#### REQUIREMENT:
Return every line below exactly.

#### DATA LISTING:
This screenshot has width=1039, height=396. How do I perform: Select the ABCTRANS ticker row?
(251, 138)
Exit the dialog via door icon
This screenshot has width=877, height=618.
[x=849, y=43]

#### WRITTEN REPLY:
This screenshot has width=1039, height=396. How do I perform: Select the ABCTRANS ticker row?
(251, 138)
Exit the dialog via door icon
This screenshot has width=877, height=618.
[x=849, y=43]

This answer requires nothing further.